In [None]:
from transformers import AutoTokenizer, AutoModelForCausalLM
import torch
import numpy as np
import os
from sentence_transformers import SentenceTransformer
from collections import namedtuple
from torch.utils.data import random_split
import matplotlib.pyplot as plt

os.environ["CUDA_VISIBLE_DEVICES"] = "2"
from mteb import MTEB

In [None]:
sts_tasks = [
    "STSBenchmark",   # Standard semantic similarity benchmark
    "SICK-R",         # Semantic relatedness from the SICK dataset
    "STS12",
    "STS13",
    "STS14",
    "STS15",
    "STS16",
]

evaluation = MTEB(tasks=sts_tasks)


def eval(eval_model):
    results = evaluation.run(eval_model, output_folder=None)
    score = [result.scores['test'][0]['main_score']
                     for result in results]
    tasks = [result.task_name for result in results]
    # Print list of tasks as comma-separated values
    print(", ".join(tasks))
    # Print list of scores as comma-separated values    
    print(", ".join([f"{score:.4f}" for score in score]))
    return score

In [None]:
model_name = "meta-llama/Llama-2-7b-hf"

In [None]:


class LLaMAEmbeddingModel:
    def __init__(self, model, tokenizer, normalize_embeddings=True, mean_pooling=True, layer_idx = -1, ignore_bos_token = False, batch_size=8, W_aug=torch.nn.Identity()):
        self.model = model
        self.tokenizer = tokenizer
        self.model.eval()
        # Remove the second half of decoder layers
        # self.model.model.layers = self.model.model.layers[:len(self.model.model.layers)//2]
        self.model.lm_head = torch.nn.Identity()
        self.normalize_embeddings = normalize_embeddings
        self.mean_pooling = mean_pooling
        self.batch_size = batch_size
        self.layer_idx = layer_idx
        self.ignore_bos_token = ignore_bos_token
        self.W_aug = W_aug.cuda()

    def encode(self, sentences, **kwargs):
        all_embeddings = []
        for i in range(0, len(sentences), self.batch_size):
            batch = sentences[i:i+self.batch_size]
            inputs = self.tokenizer(
                batch, return_tensors='pt', padding=True, truncation=True).to(self.model.device)
            with torch.no_grad():
                output = self.model(**inputs, output_hidden_states=True, return_dict=True)
                outputs = output.hidden_states[self.layer_idx]
                # Mean pooling
                if self.mean_pooling:
                    attention_mask = inputs['attention_mask']
                    embeddings = outputs * attention_mask.unsqueeze(-1)
                    if self.ignore_bos_token:
                        # Ignore the first token (BOS)
                        embeddings = embeddings[:, 1:, :]

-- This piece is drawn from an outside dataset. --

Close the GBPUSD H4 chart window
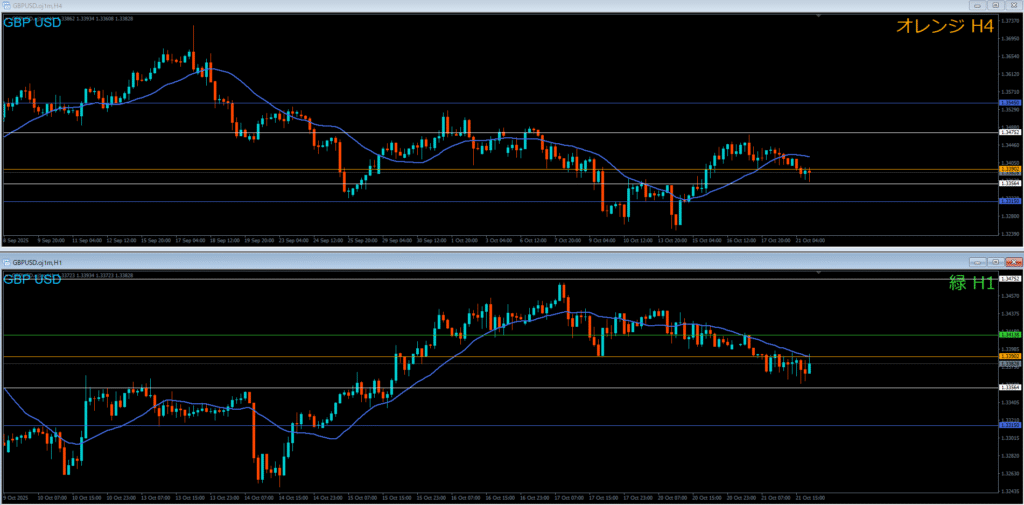The image size is (1024, 505). (1012, 6)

                    embeddings = embeddings.mean(1)
                else:
                    # get last token embedding
                    embeddings = outputs[:, -1, :]
                    # Apply ridge regression projection
                    embeddings = self.W_aug(embeddings)

                if self.normalize_embeddings:
                    embeddings = torch.nn.functional.normalize(
                        embeddings, p=2, dim=1)
                all_embeddings.append(embeddings.cpu().float().numpy())
        return np.vstack(all_embeddings)

In [None]:
model_name = 'meta-llama/Llama-2-7b-hf'
model = AutoModelForCausalLM.from_pretrained(model_name,  device_map="auto", torch_dtype=torch.bfloat16)
tokenizer = AutoTokenizer.from_pretrained(model_name)
if tokenizer.pad_token is None:
    tokenizer.pad_token = tokenizer.eos_token


In [None]:

eval_model = LLaMAEmbeddingModel(
    model, tokenizer, normalize_embeddings=False, mean_pooling=False)
print(eval(eval_model))

In [None]:
eval_model = LLaMAEmbeddingModel(
    model, tokenizer, normalize_embeddings=False, mean_pooling=True)
print(eval(eval_model))

In [None]:
n_layers = len(model.model.layers)

eval_model = LLaMAEmbeddingModel(
    model, tokenizer, normalize_embeddings=False, mean_pooling=True, ignore_bos_token=False, layer_idx=19)
print(eval(eval_model))

In [None]:
eval_model = SentenceTransformer("all-MiniLM-L6-v2")
print(eval(eval_model))

In [None]:
eval_model = SentenceTransformer("all-mpnet-base-v2")
print(eval(eval_model))

In [None]:
model = SentenceTransformer("WhereIsAI/UAE-Large-V1")
print(eval(model))